Again, a bar chart is easier to read:

all_comics.group_barh("Gender", width=7)

There are more than twice as many male characters as female characters.

Visualization becomes more critical for comprehension as information becomes richer. To compare gender representation in DC and Marvel, we could make a table similar to the one above:

all_comics.pivot("Publisher", "Gender")
Gender DC Marvel
Agender 0 36
Female 1947 3628
Genderfluid 0 2
Genderless 20 0
Male 4735 11100
Transgender 1 0
Unknown 124 795

However, a bar chart is more natural for comparing the larger categories:

all_comics.pivot("Publisher", "Gender").barh("Gender")

Marvel has many more female characters, but DC has fewer characters overall. If we want to know the representation of each gender, we should look at the numbers as a proportion of all characters from each publisher. For example, the the percentage of Marvel characters who are female is:

$$\frac{ \text{Number of Marvel characters who are female} } { \text{Number of Marvel characters} } \times 100\%$$

Looking at percentages rather than raw numbers is called normalizing the data. The code below looks a little complicated, but it simply implements that formula for each publisher and gender and then creates a bar chart displaying the percentages. (Don't be concerned - you don't need to be able to read this code yet!)

gender_by_publisher = all_comics.pivot("Publisher", "Gender")
dc_percent = 100*gender_by_publisher.column("DC")\
             / sum(gender_by_publisher.column("DC"))
marvel_percent = 100*gender_by_publisher.column("Marvel")\
                 / sum(gender_by_publisher.column("Marvel"))
gender_by_publisher.with_column("DC", dc_percent)\
                   .with_column("Marvel", marvel_percent)\
                   .barh("Gender")
plots.title("Percentage of genders among new characters, by publisher");

DC actually has more female characters than Marvel does, as a percentage of all its characters. But both percentages are below 30%. In the unnormalized chart, it was hard to tell which publisher had a higher rate of female characters, since DC had fewer characters overall. Normalizing the data was important, and it will be important in considering our main question about change over time.
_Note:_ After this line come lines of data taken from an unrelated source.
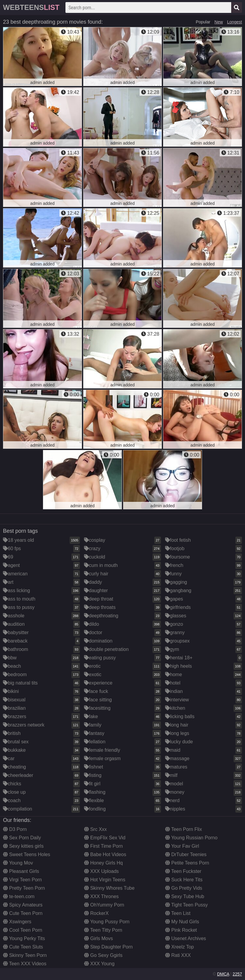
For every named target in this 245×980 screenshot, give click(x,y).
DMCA (223, 974)
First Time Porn (103, 846)
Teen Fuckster (183, 871)
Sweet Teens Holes (27, 854)
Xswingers (17, 921)
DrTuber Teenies (186, 854)
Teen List (178, 913)
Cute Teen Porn (22, 913)
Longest (234, 22)
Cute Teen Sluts (23, 947)
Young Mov (18, 863)
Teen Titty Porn (103, 930)
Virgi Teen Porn (22, 880)
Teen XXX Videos (24, 964)
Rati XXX (178, 955)
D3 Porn (15, 829)
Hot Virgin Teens (105, 880)
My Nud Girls (182, 921)
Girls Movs (98, 938)
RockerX (96, 913)
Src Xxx (96, 829)
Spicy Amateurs (23, 905)
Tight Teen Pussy (186, 905)
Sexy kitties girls (23, 846)
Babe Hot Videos (105, 854)
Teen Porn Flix (183, 829)
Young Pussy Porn (107, 921)
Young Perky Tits (24, 938)
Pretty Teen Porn (24, 888)
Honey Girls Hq (103, 863)
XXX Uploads (101, 871)
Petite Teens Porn (187, 863)
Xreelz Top (179, 947)
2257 (237, 974)
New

Finally, the representation of people in comic books depends not just on the number of characters but also on the role and prevalence of characters. This dataset has some coarse information about how characters are portrayed - as villains or heroes, for example - and the number of times characters appeared. Let us count how many times characters of each gender appeared. This time, we will normalize by the total number of appearances:

$$\text{Percentage of appearances by female characters in DC comics} = \frac{ \text{ Number of appearances by female characters in DC comics } } { \text{ Number of character appearances in DC comics } } \times 100\%$$

Again, the code looks complicated, but it simply implements that formula for each publisher and gender.

appearances = all_comics.pivot("Publisher", "Gender", "Appearances", sum)
dc_appearances = 100*appearances.column("DC")\
                 / sum(appearances.column("DC"))
marvel_appearances = 100*appearances.column("Marvel")\
                     / sum(appearances.column("Marvel"))
appearances.with_column("DC", dc_appearances)\
           .with_column("Marvel", marvel_appearances)\
           .barh("Gender")
plots.title("Percentage of character appearances for each gender, by publisher");

Comparing this chart to the previous one, we see that appearance rates don't seem to make much difference. For simplicity, we will ignore them.

Before we finish our exploration, we should notice an important problem with the bar chart visualizations: the rarer categories are so small that their bars appear empty. In some ways this is accurate, since there have been vanishingly few transgender or agender characters in comic books. But the tables show that the numbers are not 0; there are 36 agender Marvel characters and 20 genderless DC characters. (In fact, this also suggests that Marvel uses the term "agender" for characters who have no gender, while DC uses "genderless." An analysis of representation of agender people would probably need to group those two categories together.)